[Items from a dataset]
_ _ _ _ _ _ _

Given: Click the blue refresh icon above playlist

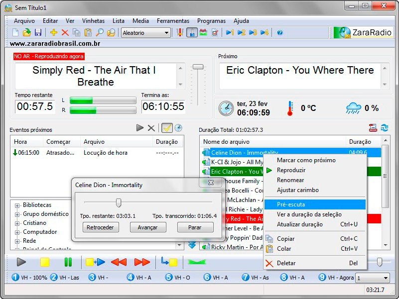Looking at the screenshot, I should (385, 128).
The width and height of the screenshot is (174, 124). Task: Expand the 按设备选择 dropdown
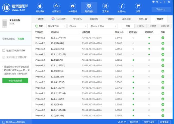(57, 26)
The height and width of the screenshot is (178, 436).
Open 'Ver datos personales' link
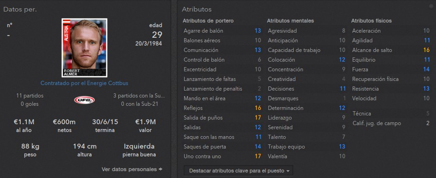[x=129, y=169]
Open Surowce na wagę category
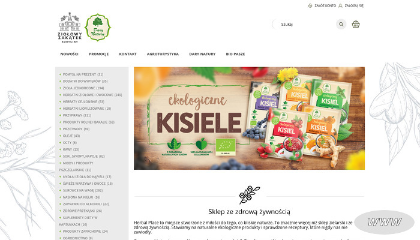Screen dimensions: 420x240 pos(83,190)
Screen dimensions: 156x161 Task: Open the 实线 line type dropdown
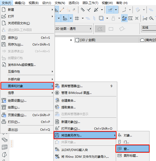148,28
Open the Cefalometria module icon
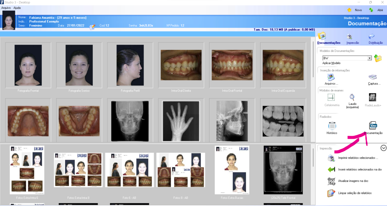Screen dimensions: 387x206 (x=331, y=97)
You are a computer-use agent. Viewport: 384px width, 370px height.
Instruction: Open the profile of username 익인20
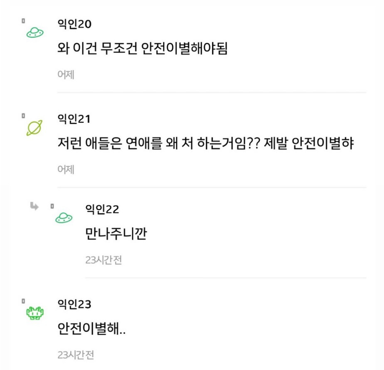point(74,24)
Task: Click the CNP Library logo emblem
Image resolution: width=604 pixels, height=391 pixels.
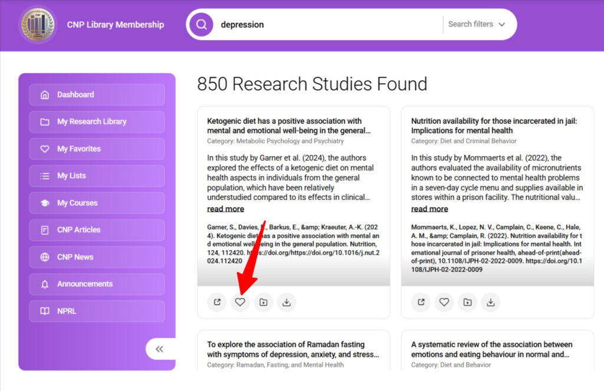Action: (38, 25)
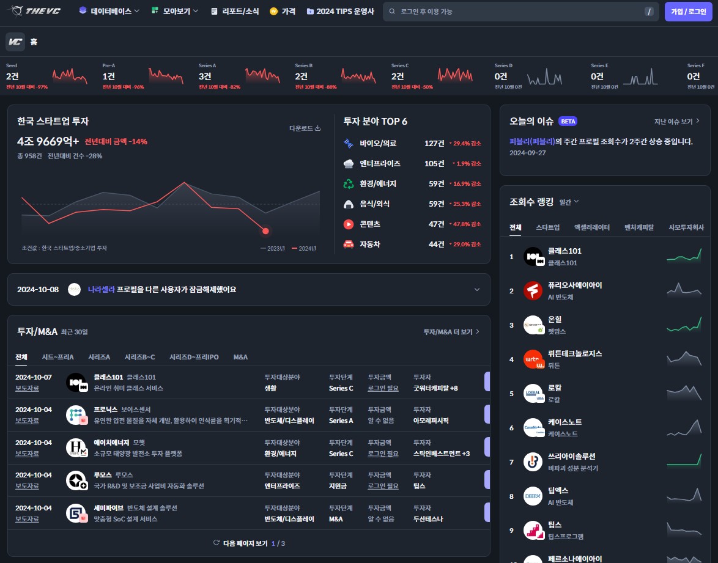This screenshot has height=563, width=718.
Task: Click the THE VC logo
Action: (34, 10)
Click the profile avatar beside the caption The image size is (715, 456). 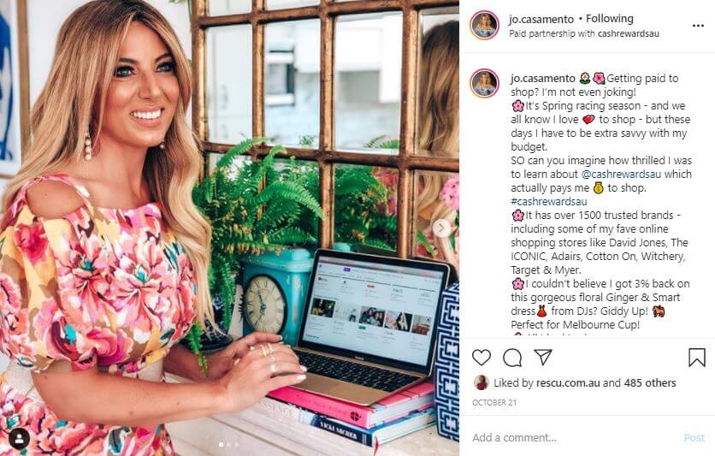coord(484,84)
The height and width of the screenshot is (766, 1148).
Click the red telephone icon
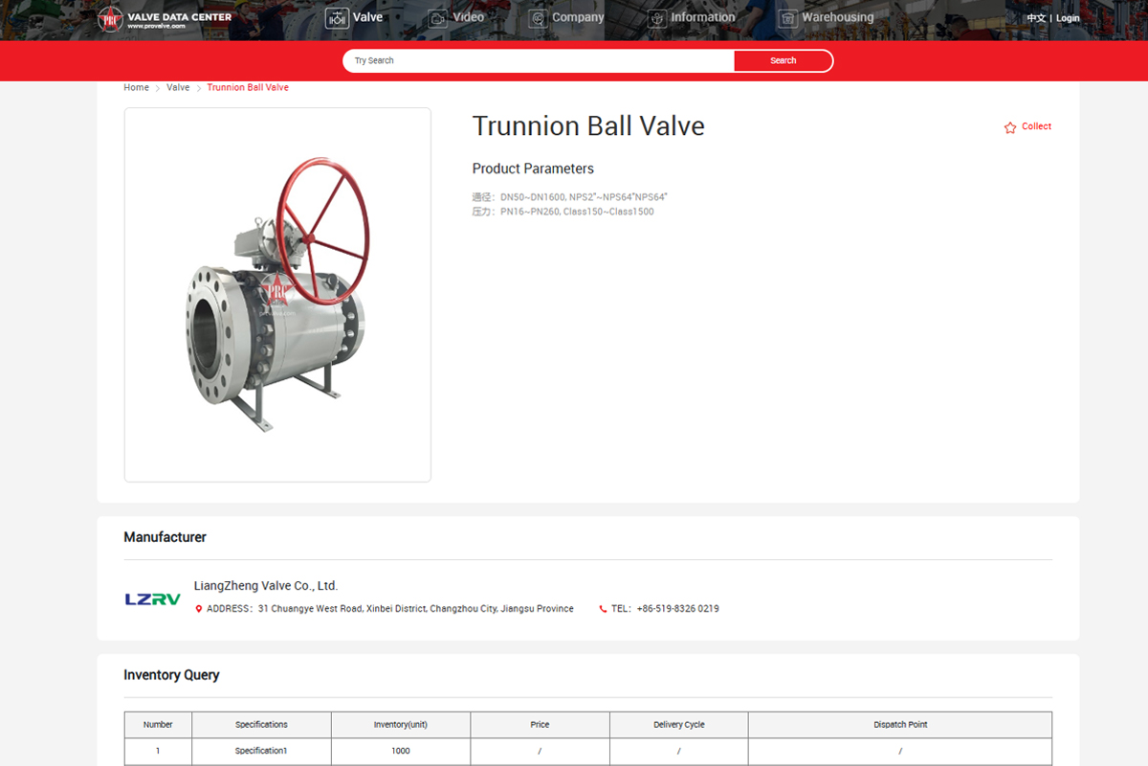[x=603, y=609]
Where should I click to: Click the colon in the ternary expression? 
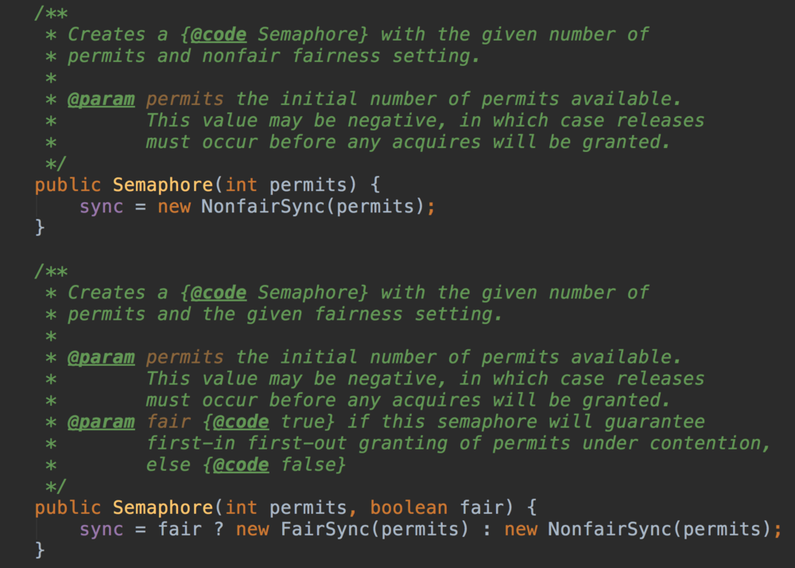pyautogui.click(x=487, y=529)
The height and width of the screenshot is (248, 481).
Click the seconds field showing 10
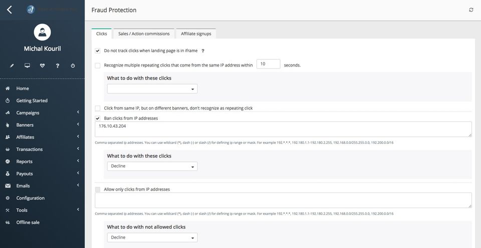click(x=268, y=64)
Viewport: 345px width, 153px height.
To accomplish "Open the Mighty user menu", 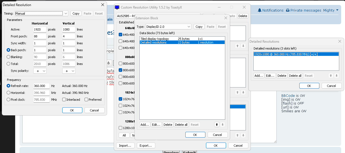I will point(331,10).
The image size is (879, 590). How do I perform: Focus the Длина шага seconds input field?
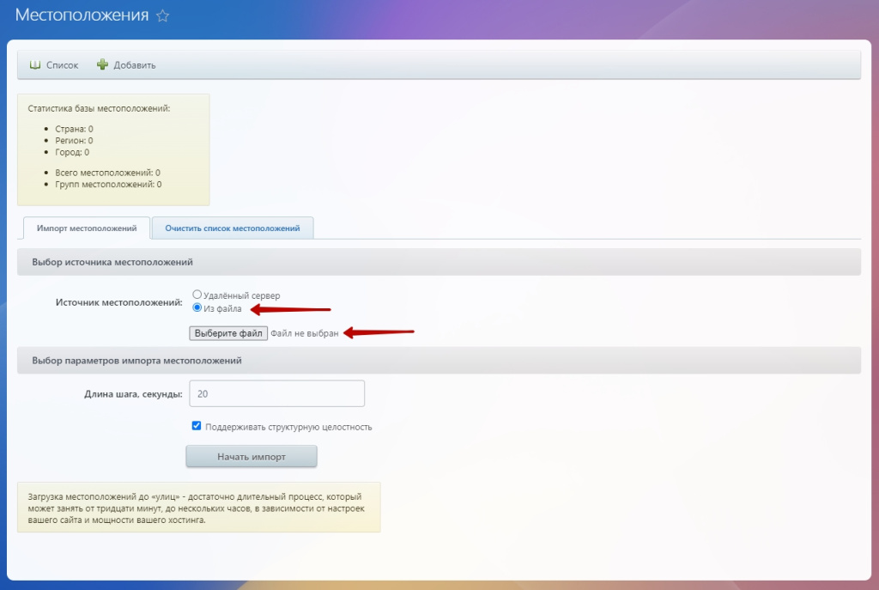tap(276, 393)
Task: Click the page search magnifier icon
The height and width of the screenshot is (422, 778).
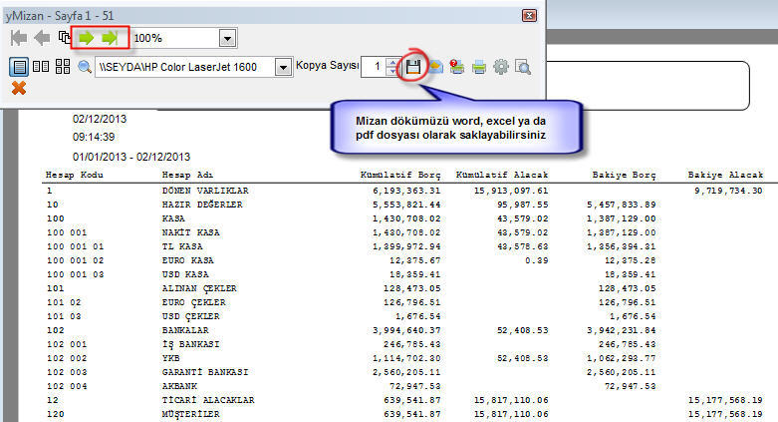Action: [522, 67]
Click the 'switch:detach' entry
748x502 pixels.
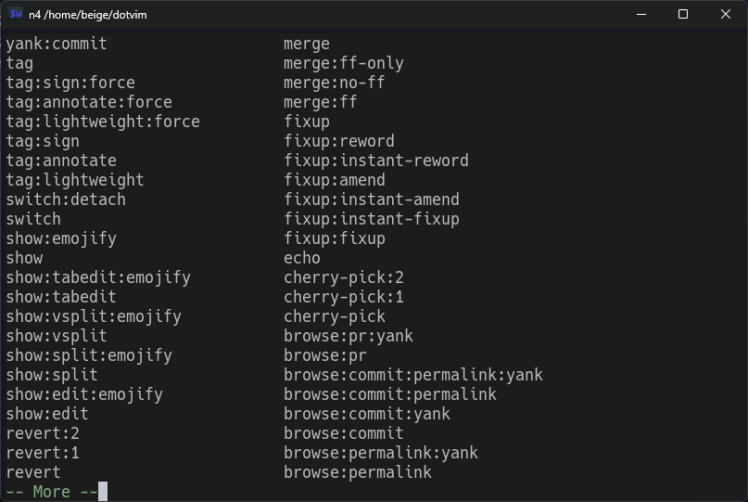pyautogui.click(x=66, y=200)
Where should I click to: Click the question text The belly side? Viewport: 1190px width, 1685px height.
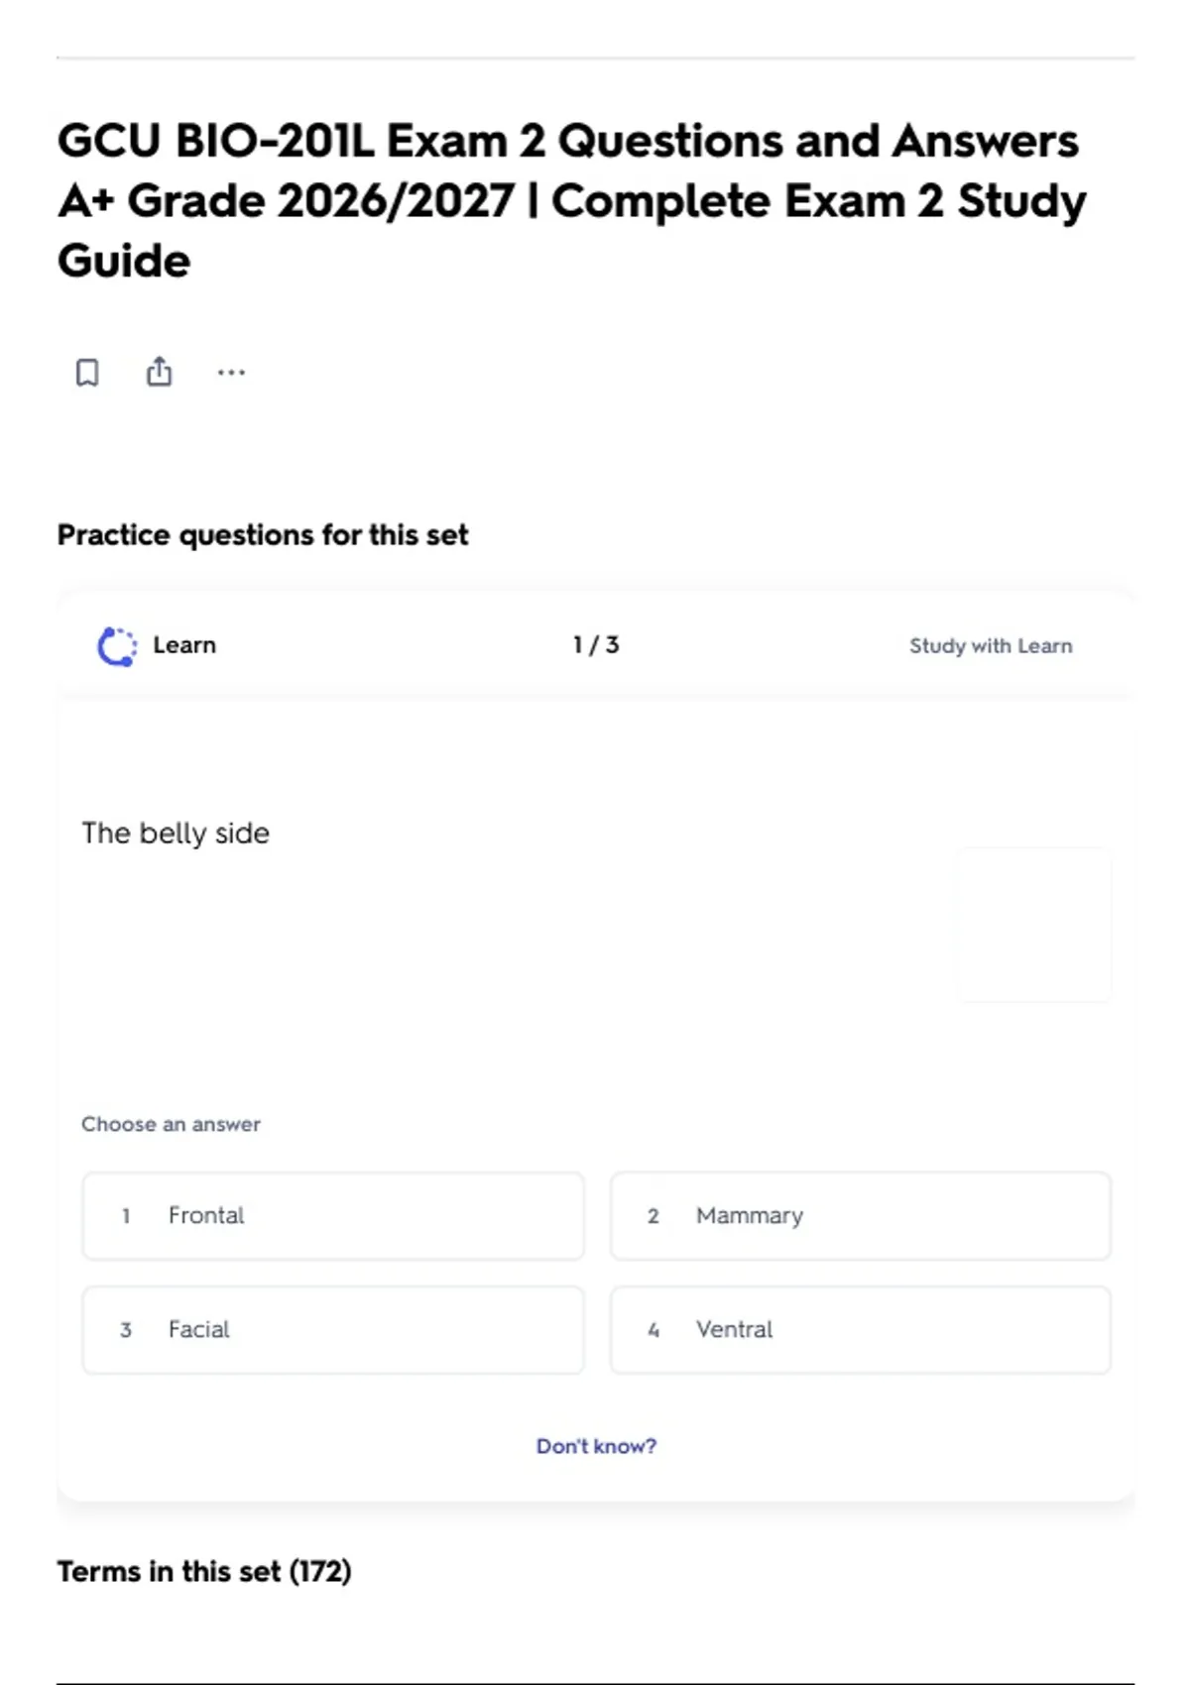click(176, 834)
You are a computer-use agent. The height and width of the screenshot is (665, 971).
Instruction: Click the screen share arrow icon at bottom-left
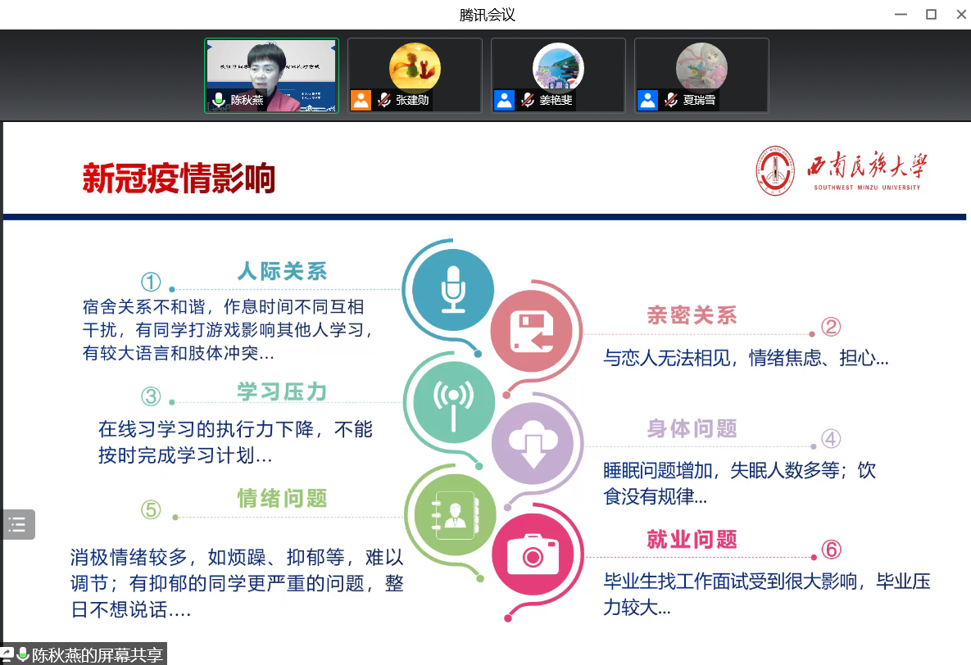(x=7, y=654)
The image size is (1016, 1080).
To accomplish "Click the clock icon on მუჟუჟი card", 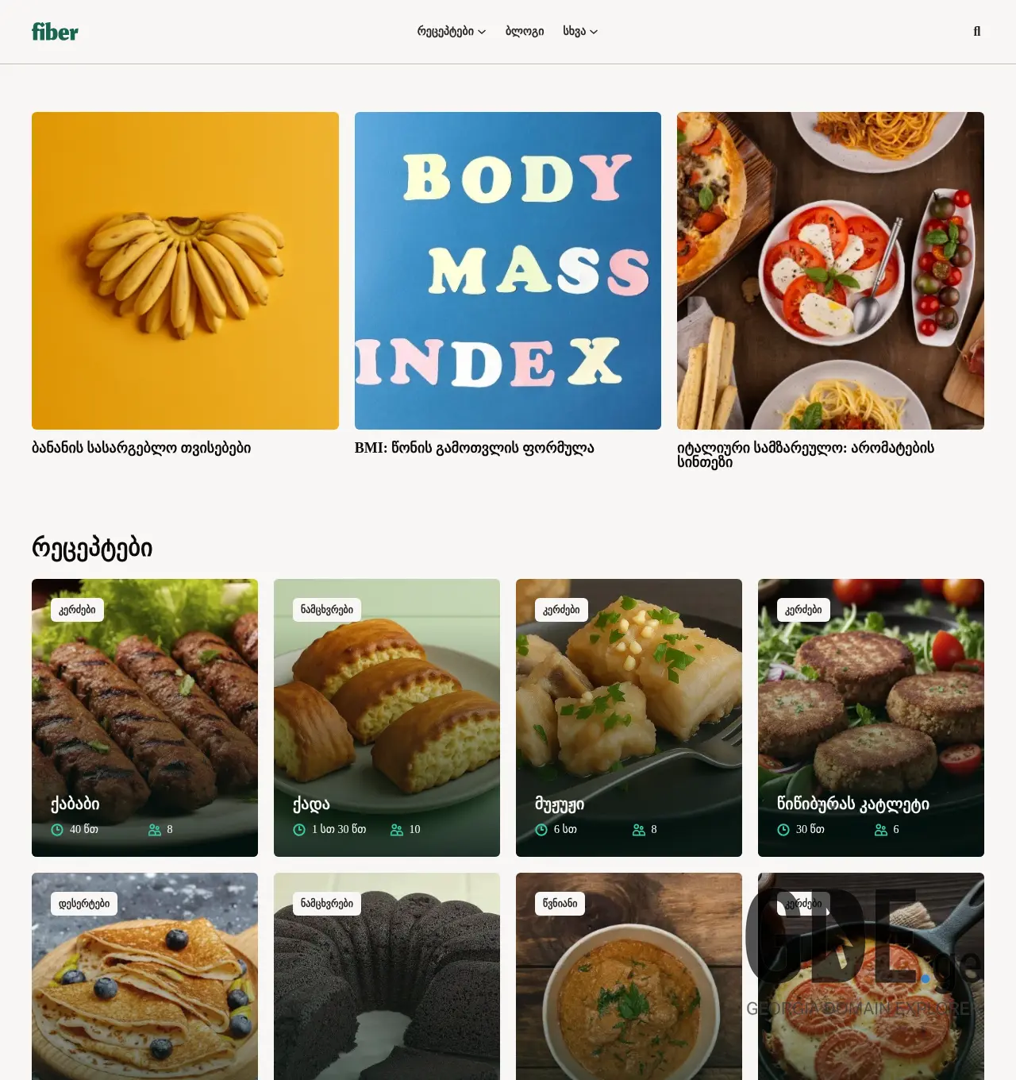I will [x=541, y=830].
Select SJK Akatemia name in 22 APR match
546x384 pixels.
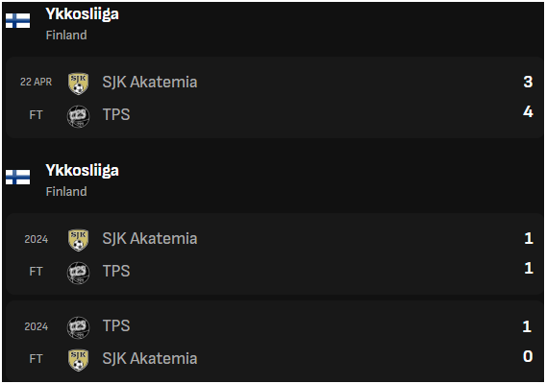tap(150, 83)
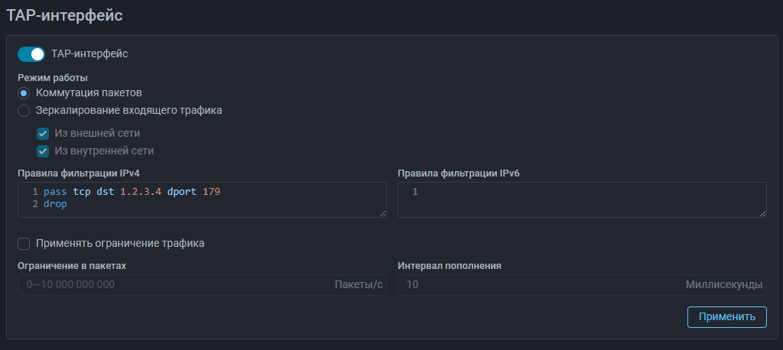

_ _ _ _ _ _ _

REQUIREMENT:
Copy out each line of the data that holds the string "agent".

SOLUTION:
You are a computer-use agent. Viewport: 384px width, 370px height.
You are a computer-use agent. The height and width of the screenshot is (665, 971).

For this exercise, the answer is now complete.